Light at the Edge of the World: A Journey Through the Realm of Vanishing Cultures
Description
Contains Photos
$29.95
ISBN 1-55054-989-8
DDC 306'.08'0222
Author
Publisher
Year
Contributor
Pauline Carey is an actor, playwright, and fiction writer. She is the
author of Magic and What’s in a Name?
Review
Professor Maybury-Lewis, the author’s anthropology tutor at Harvard,
told of indigenous people in 1950s Brazil holding log races whose aim
was not to win but to have both teams arrive together; the races were
rerun until this result was achieved. When asked what would happen if
the race never ended in a tie, Wade Davis replied, “The culture would
atrophy.”
This early perception from the Quebec-born ethnobotanist and
anthropologist informs his fascinating collection of text and
photographs that celebrates the differences in the world’s Native
cultures and mourns the passing of many of them. To quote the Harvard
tutor, “Too often we meddle with lives we barely understand.”
In his attempt to help us understand, Davis takes us initially to parts
of the world where doctor and priest are still one, such as South
American forests (where he researched psycho-active plants, including
coca, and learned that Indians hear the plants sing) and Haiti (where he
searched for the medically intriguing formula of a powder that creates
zombies). Later chapters take on a more political tone as he tells of
nomad cultures in Malaysia and Africa where commercial greed has
destroyed ways of life and authorities have given young people an
education that only encourages them to leave their land.
Davis argues in clear and lively prose that seemingly curious customs
of indigenous societies underlie serious beliefs that can enrich the
world if given a chance.
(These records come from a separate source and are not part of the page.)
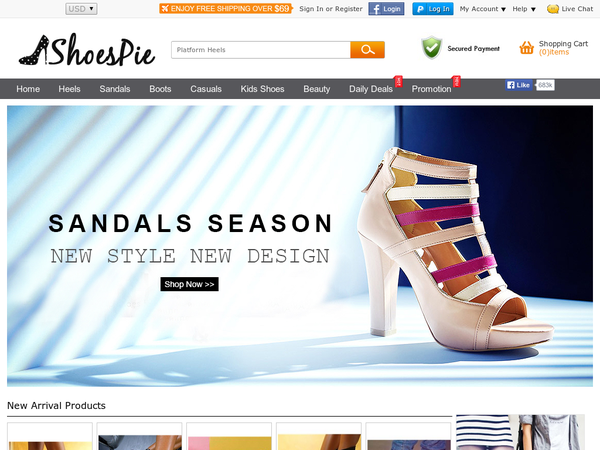Viewport: 600px width, 450px height.
Task: Click the Shop Now >> banner button
Action: 189,284
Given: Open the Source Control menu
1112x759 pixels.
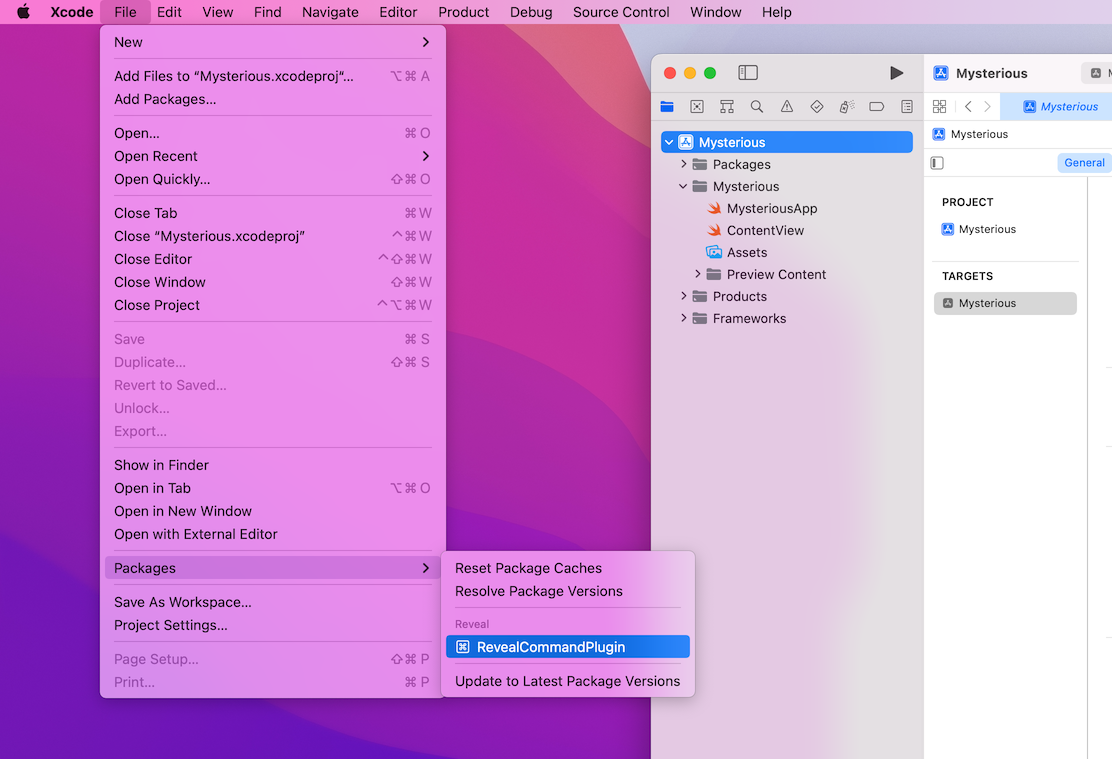Looking at the screenshot, I should coord(621,12).
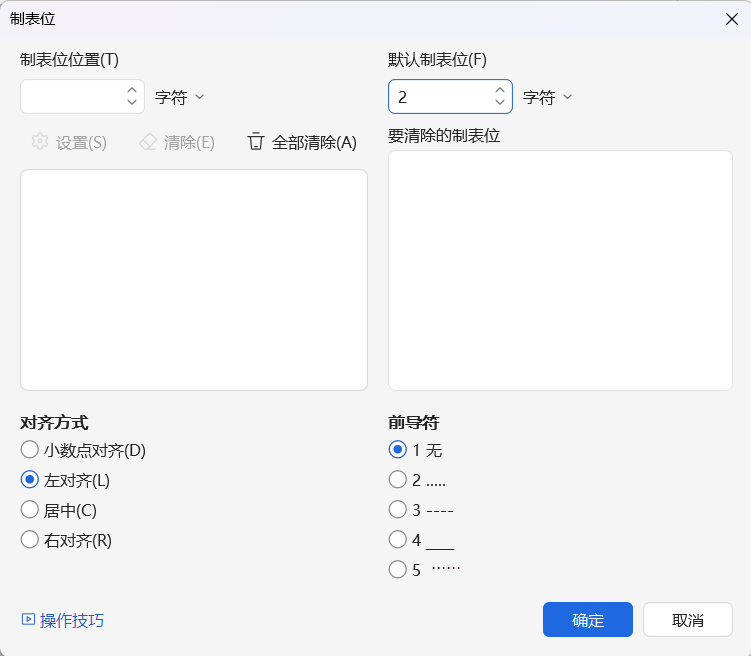Expand 字符 unit dropdown for 默认制表位

(x=548, y=97)
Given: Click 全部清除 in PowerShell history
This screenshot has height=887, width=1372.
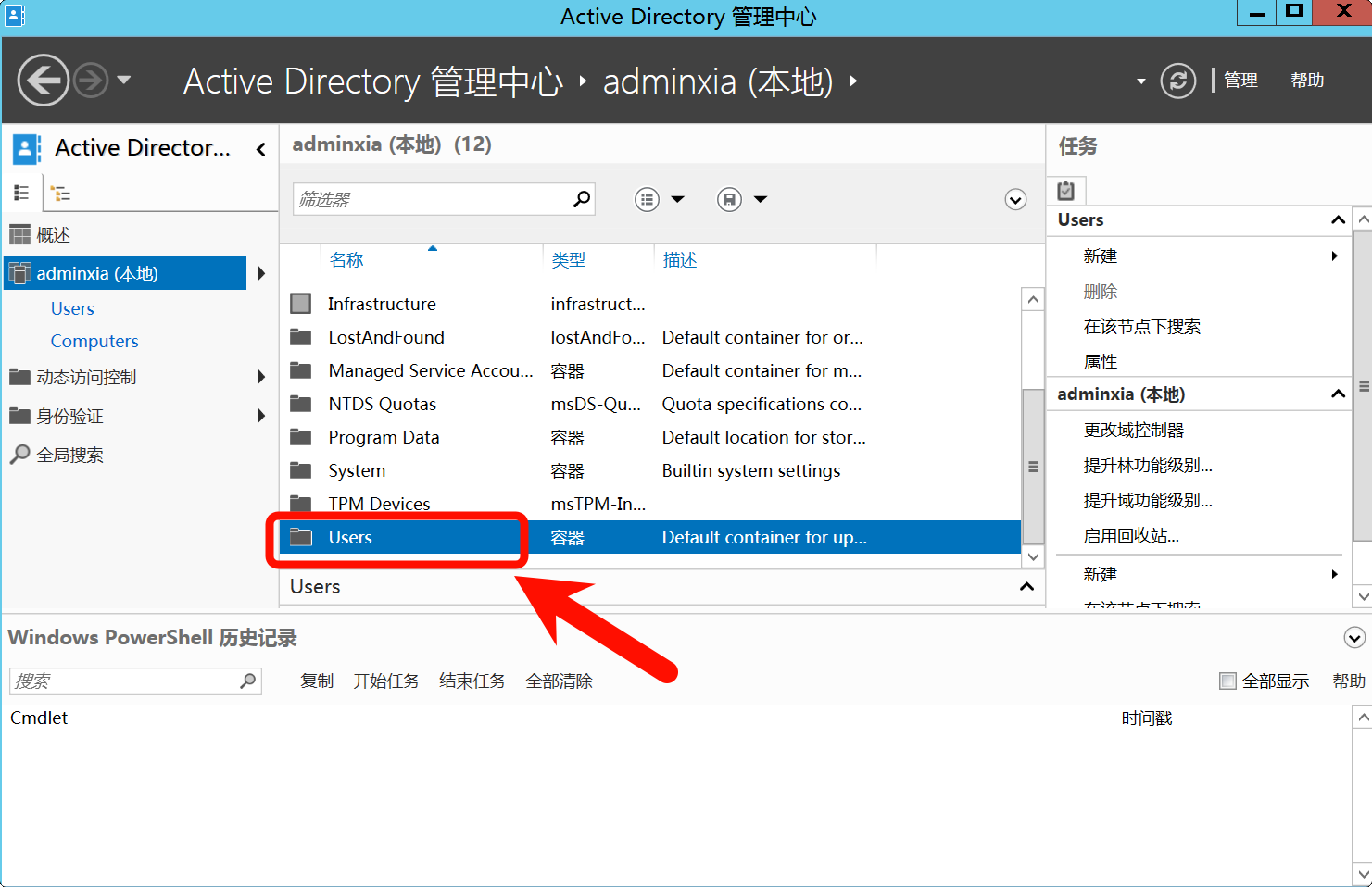Looking at the screenshot, I should pos(559,681).
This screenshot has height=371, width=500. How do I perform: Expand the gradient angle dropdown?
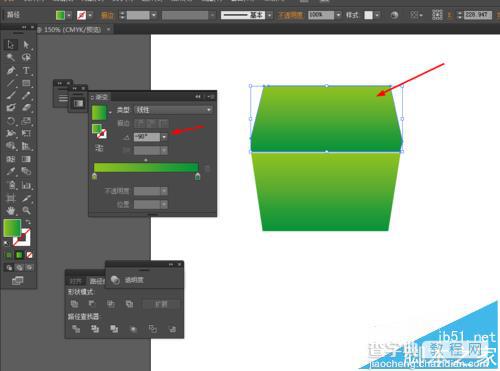(x=164, y=137)
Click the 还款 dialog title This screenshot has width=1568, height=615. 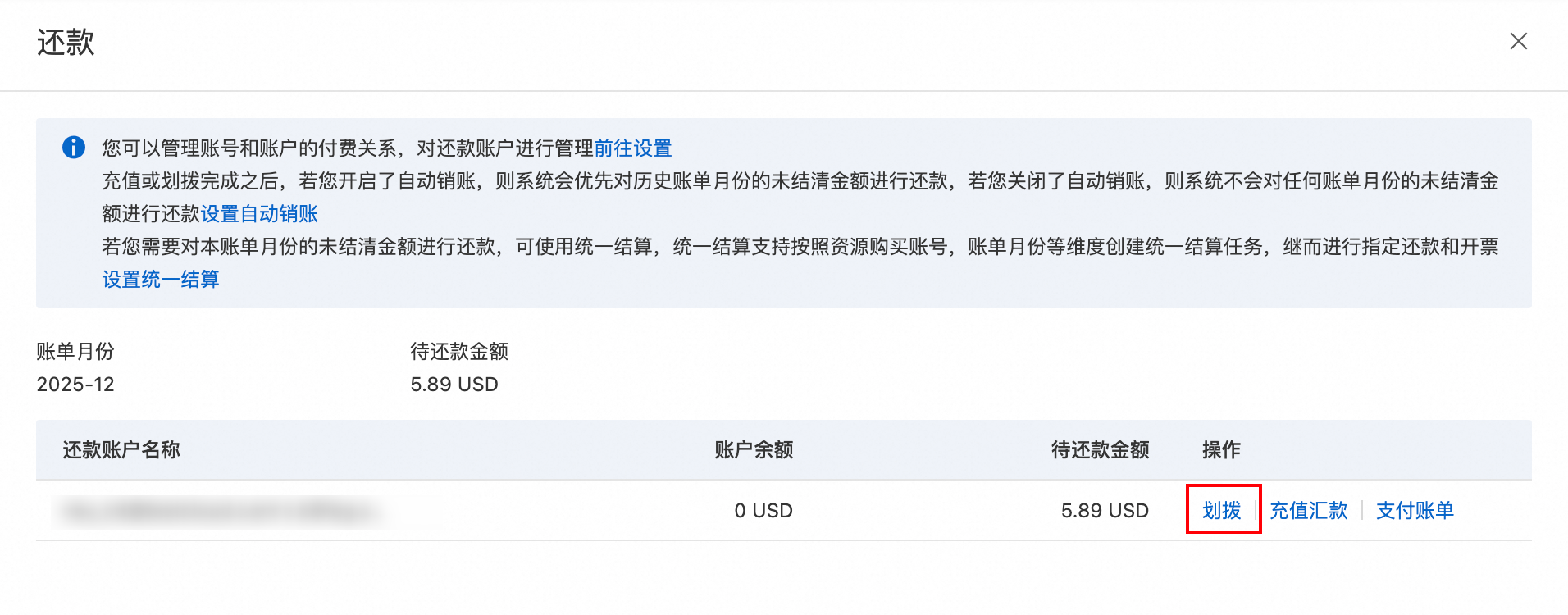(66, 43)
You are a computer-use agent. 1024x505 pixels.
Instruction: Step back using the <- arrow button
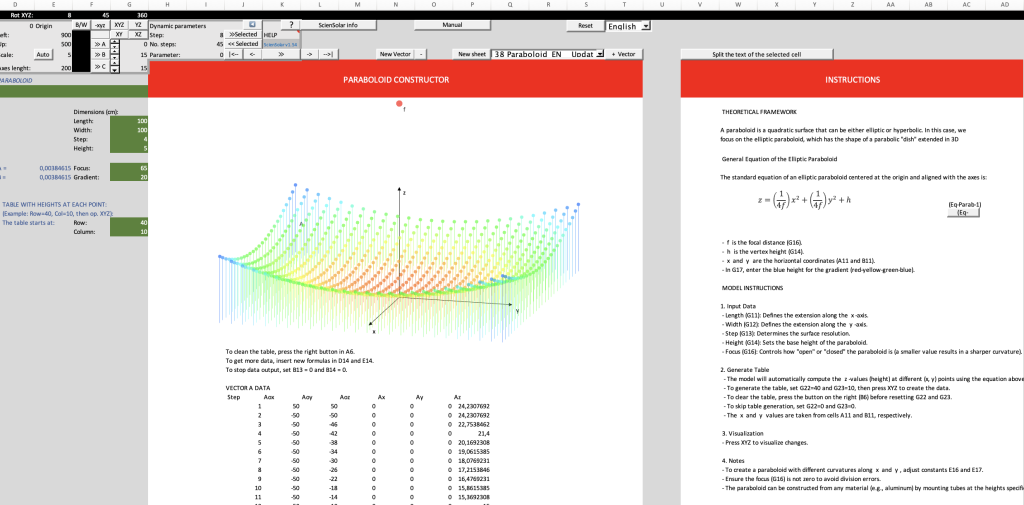point(253,55)
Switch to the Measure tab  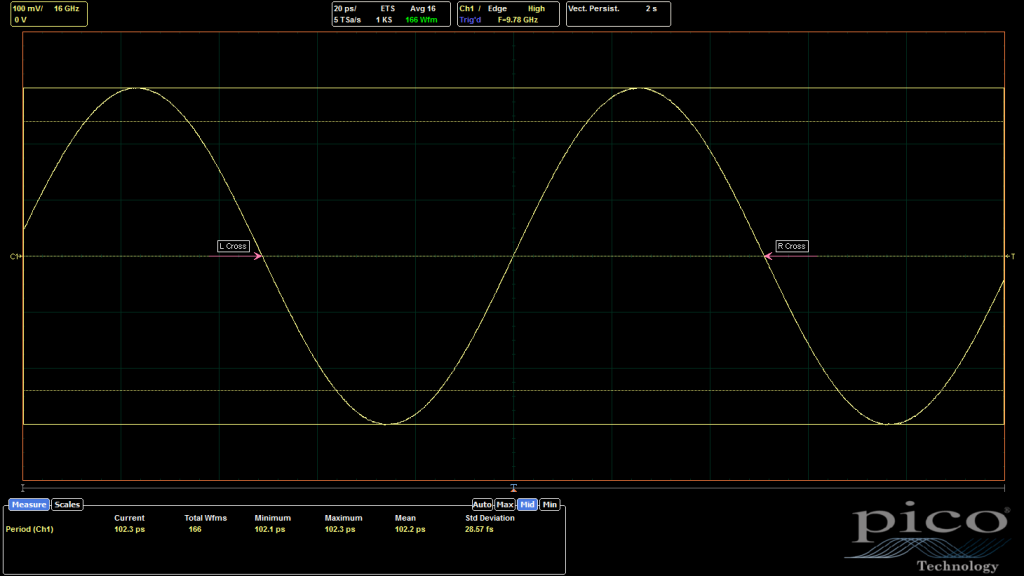[29, 505]
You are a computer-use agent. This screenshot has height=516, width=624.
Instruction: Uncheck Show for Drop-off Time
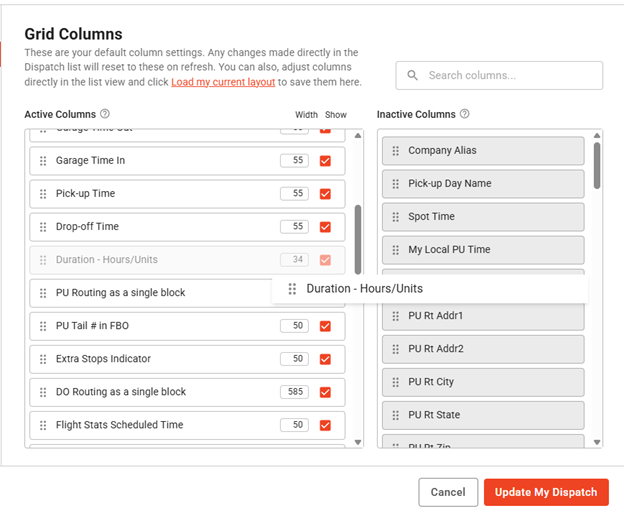(325, 227)
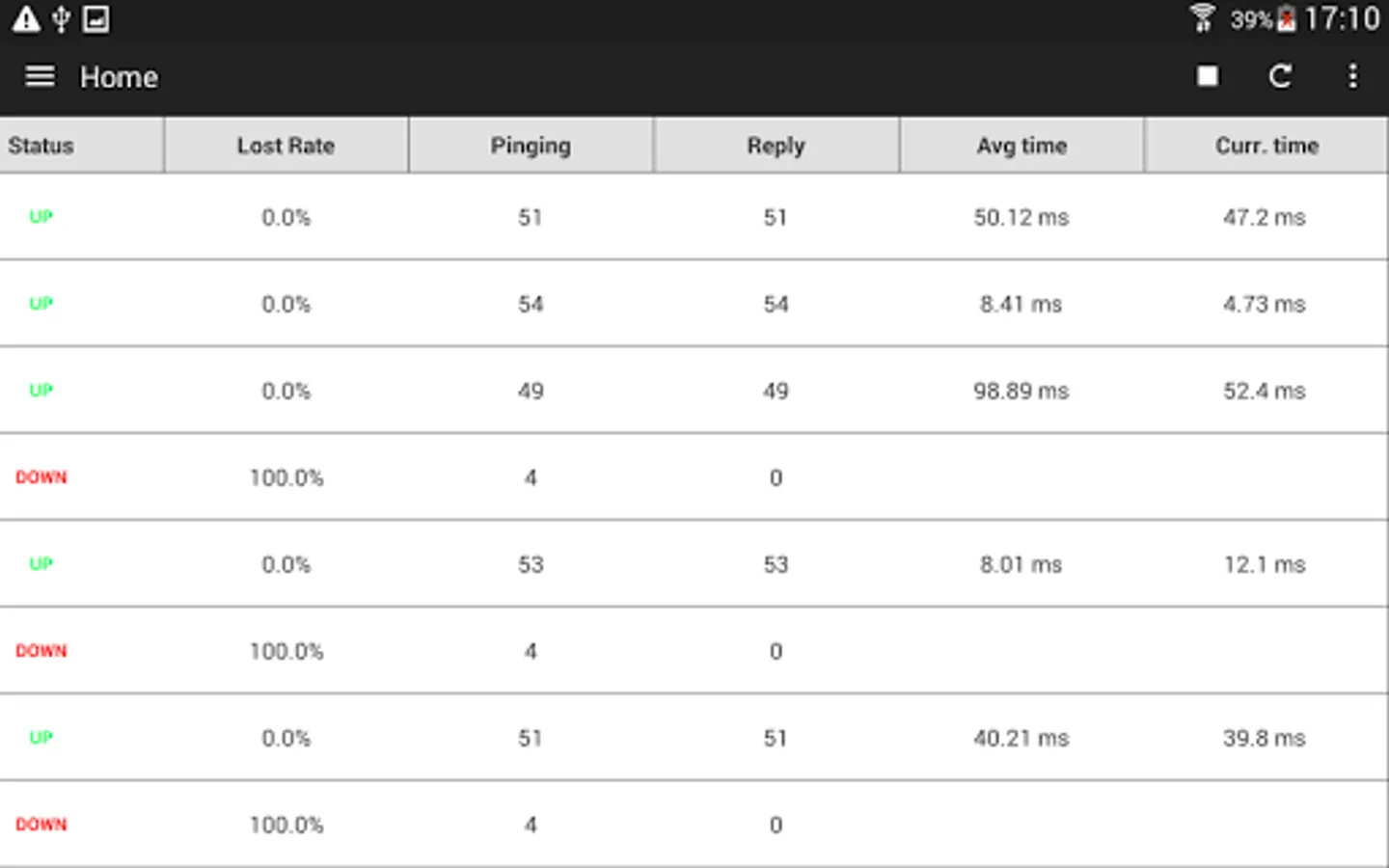Open the three-dot overflow menu

click(x=1352, y=76)
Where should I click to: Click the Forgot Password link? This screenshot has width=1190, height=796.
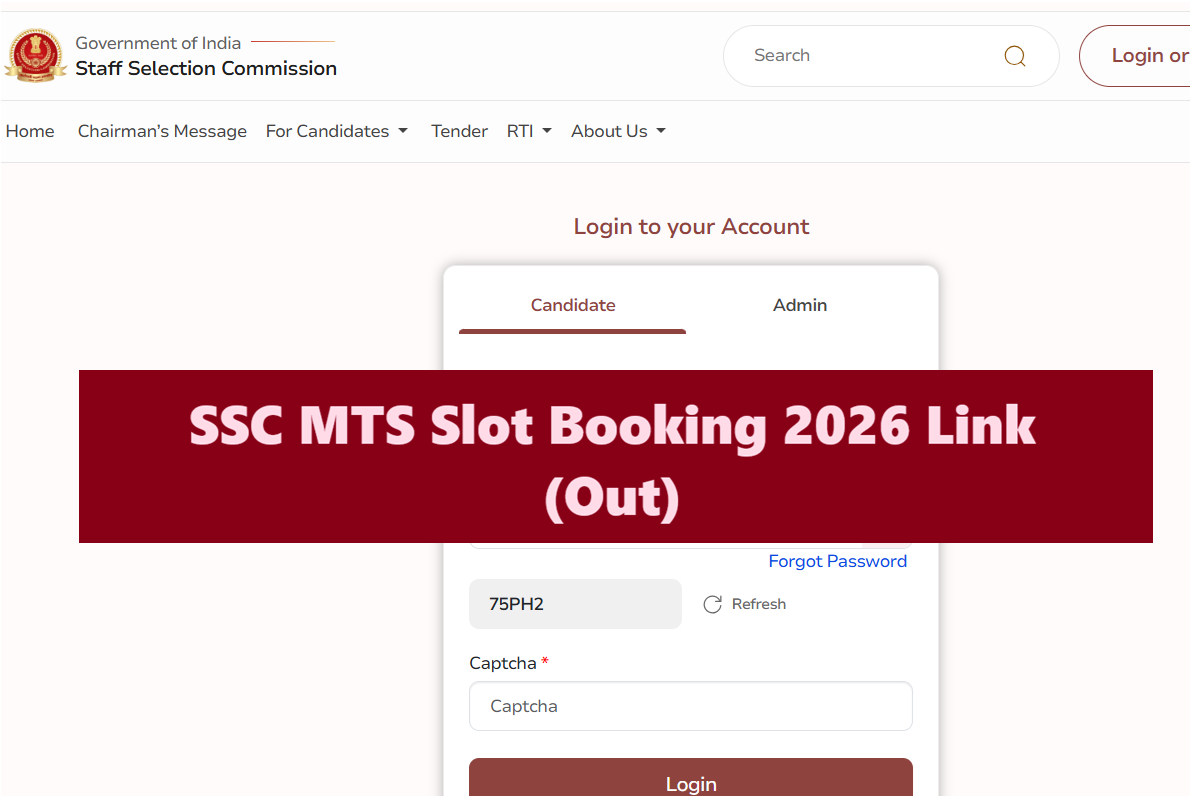[x=837, y=561]
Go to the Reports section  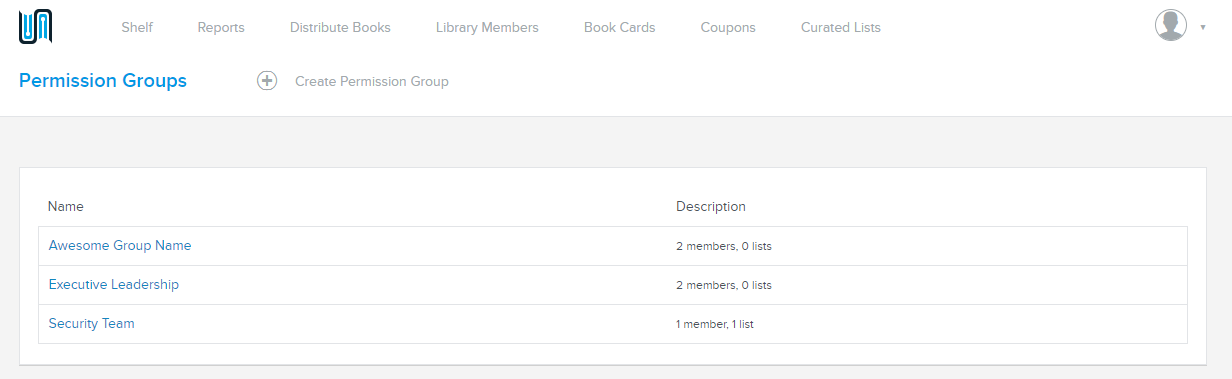click(x=221, y=27)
He raises faint hopes for the survival of such
alternative visions of living and dying in the chapters on Tibet, where
he suggests a post-Mao resurrection of the culture, and on Australia,
where there is growing respect for the wisdom and art of the Aborigines.
In the final chapter, Davis discusses Nunavut as a “remarkable
experiment” in Native self-government.
The handsome full-page colour photographs in this thought-provoking
book support the text and have stories of their own to tell. In a book
of such riches, could we not have had an index?